Segment Start: Entries provided
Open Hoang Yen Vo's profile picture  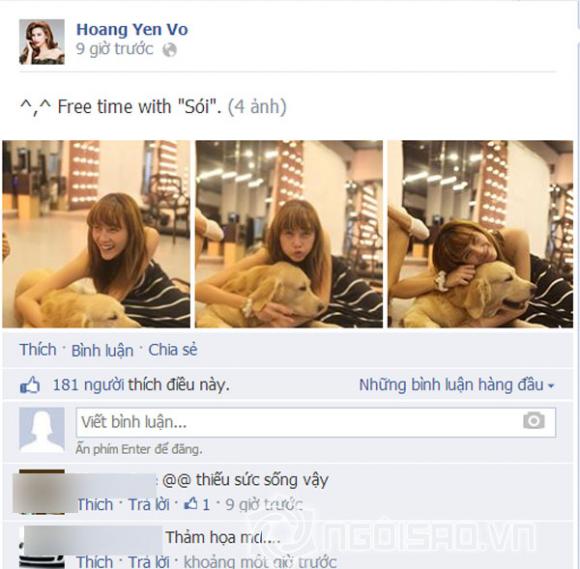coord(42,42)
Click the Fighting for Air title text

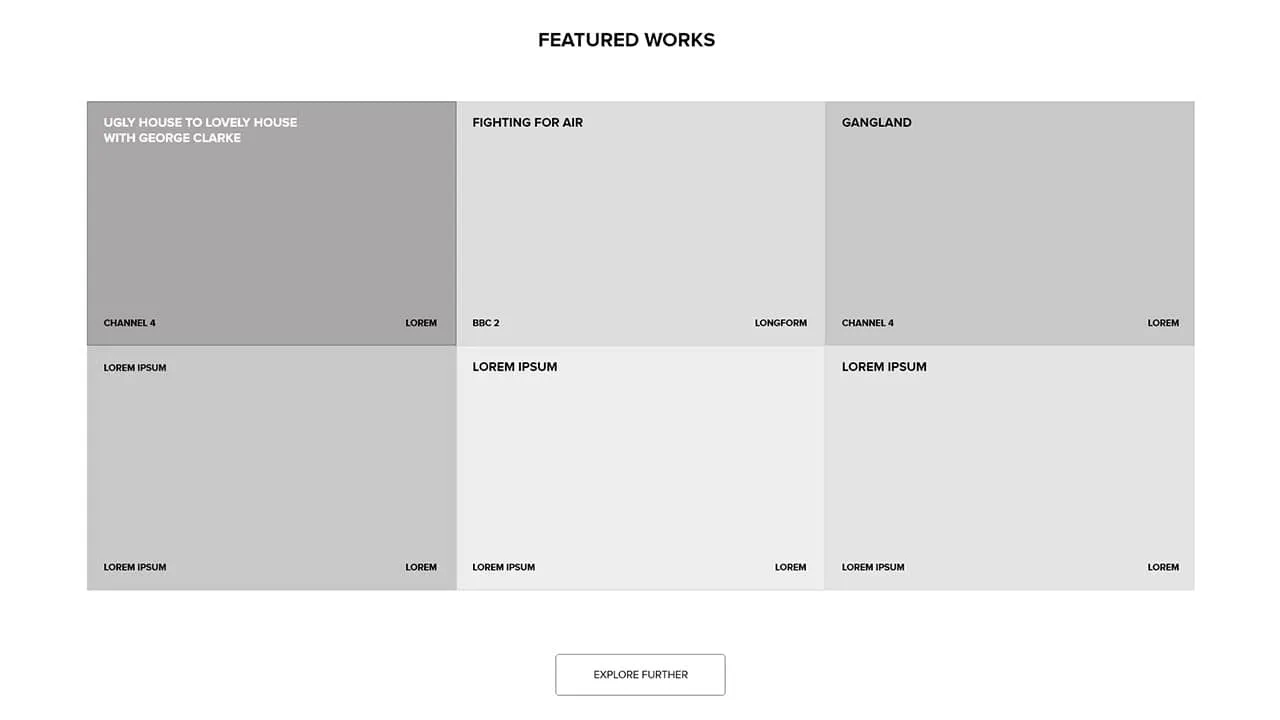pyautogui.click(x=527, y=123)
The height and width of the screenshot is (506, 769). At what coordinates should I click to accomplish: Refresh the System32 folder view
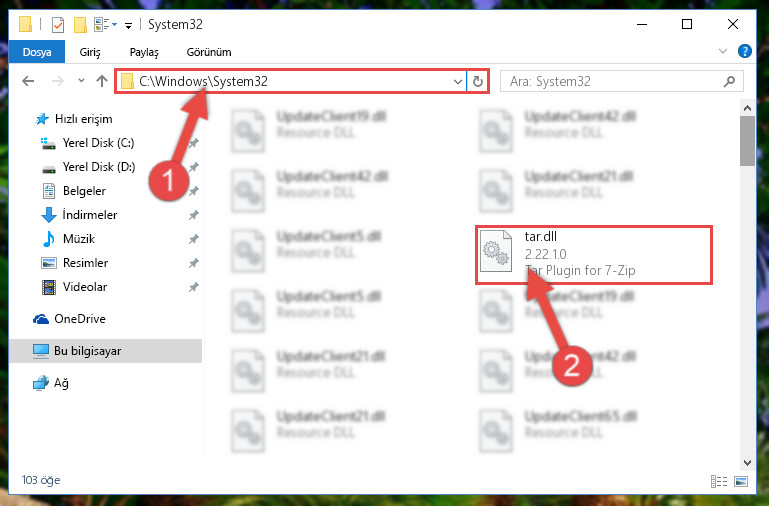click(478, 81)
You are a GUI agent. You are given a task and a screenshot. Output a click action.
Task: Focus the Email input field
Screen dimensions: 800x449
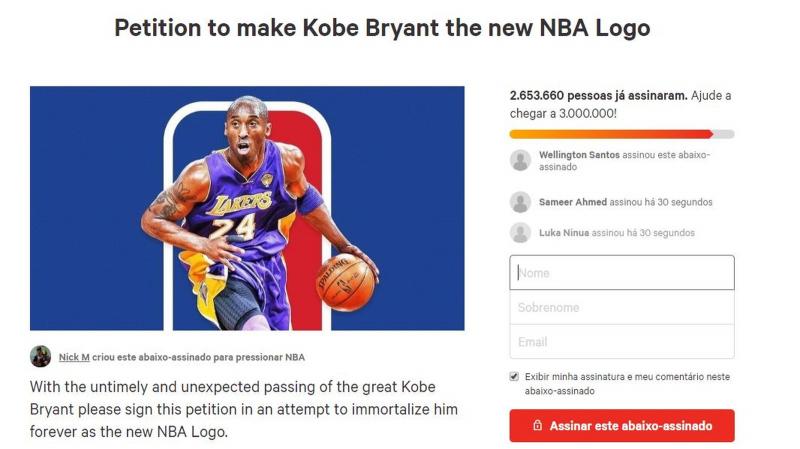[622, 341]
Segment End: Entries provided
Beginning with the line containing "The height and" and ending with the last line of the data, output those lines exactly and nothing more. Omit every picture.

Solution below
The height and width of the screenshot is (506, 769). At what coordinates should I click to accomplish: Refresh the System32 folder view
click(478, 81)
You are a GUI agent. You are given a task and a screenshot. Output a click action.
Task: Focus the Email input field
Screen dimensions: 800x449
[622, 341]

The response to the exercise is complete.